*EXCERPTED PASSAGE:*
Consistent with the expert's opinion that Jones could have been acting as a mediator, Jones's girlfriend testified that Jones was known as a "peacemaker" between the two gangs who tried to calm things down.

The expert stated that a gang member earns respect by agreeing to immediately commit a crime upon request by the gang, and committing a shooting (especially a walk-up shooting) would earn a high level of respect and fear within the gang culture.

Defendant's Self-defense Claim

When interviewed at the sheriff's station, defendant initially stated he was not present during the shooting and he had been at home sleeping. He later admitted he had committed the shooting, claiming he acted in self-defense. In the recorded interview, defendant stated he was walking in the alley to go to the grocery store when he saw Jones. Jones made a "mean face, " and defendant heard something "cocking back." Jones said "come here let's talk." Jones then started talking about "[a]ll this shit that's been going on" and pulled out a gun. Defendant told Jones to put his gun away and "let's get down."

*PROVIDED MATERIAL:*
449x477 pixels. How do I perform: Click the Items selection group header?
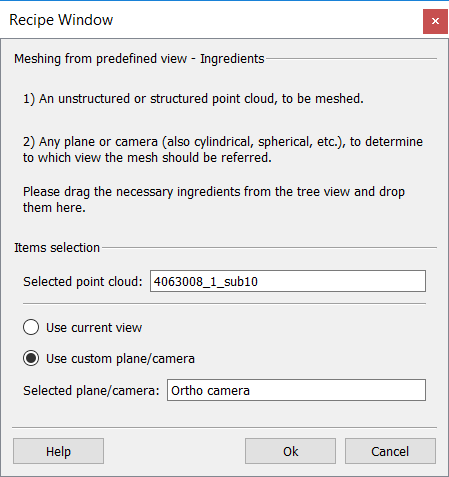[57, 248]
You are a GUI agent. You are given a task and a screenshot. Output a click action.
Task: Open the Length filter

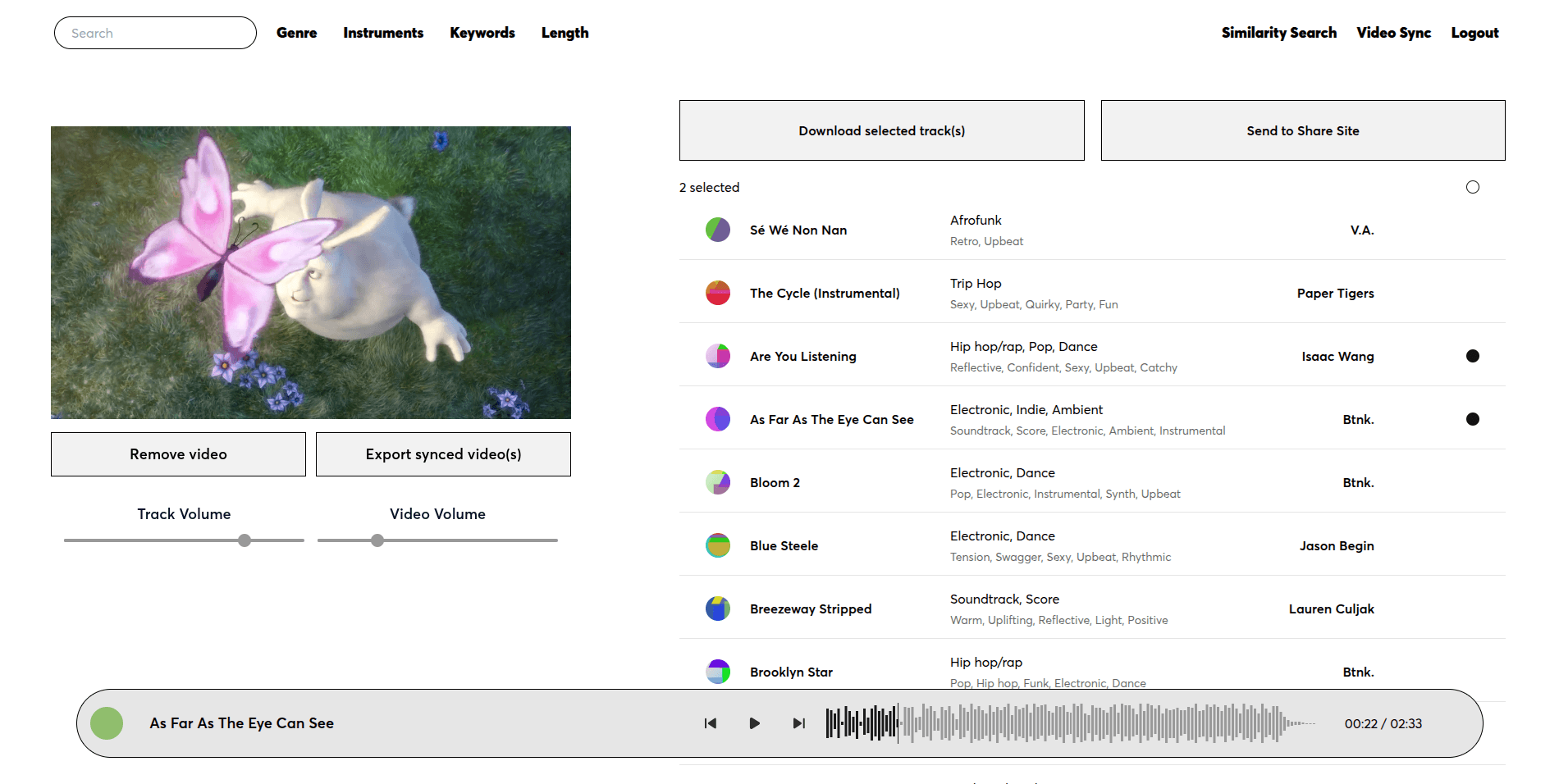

*YOUR INSTRUCTIONS:*
Reproduce the part of the shooting excerpt above that starts with "Consistent with the" and goes on through "the gang culture.", copying every word and punctuation mark without change.

*OUTPUT OF THE EXERCISE:*
Consistent with the expert's opinion that Jones could have been acting as a mediator, Jones's girlfriend testified that Jones was known as a "peacemaker" between the two gangs who tried to calm things down.

The expert stated that a gang member earns respect by agreeing to immediately commit a crime upon request by the gang, and committing a shooting (especially a walk-up shooting) would earn a high level of respect and fear within the gang culture.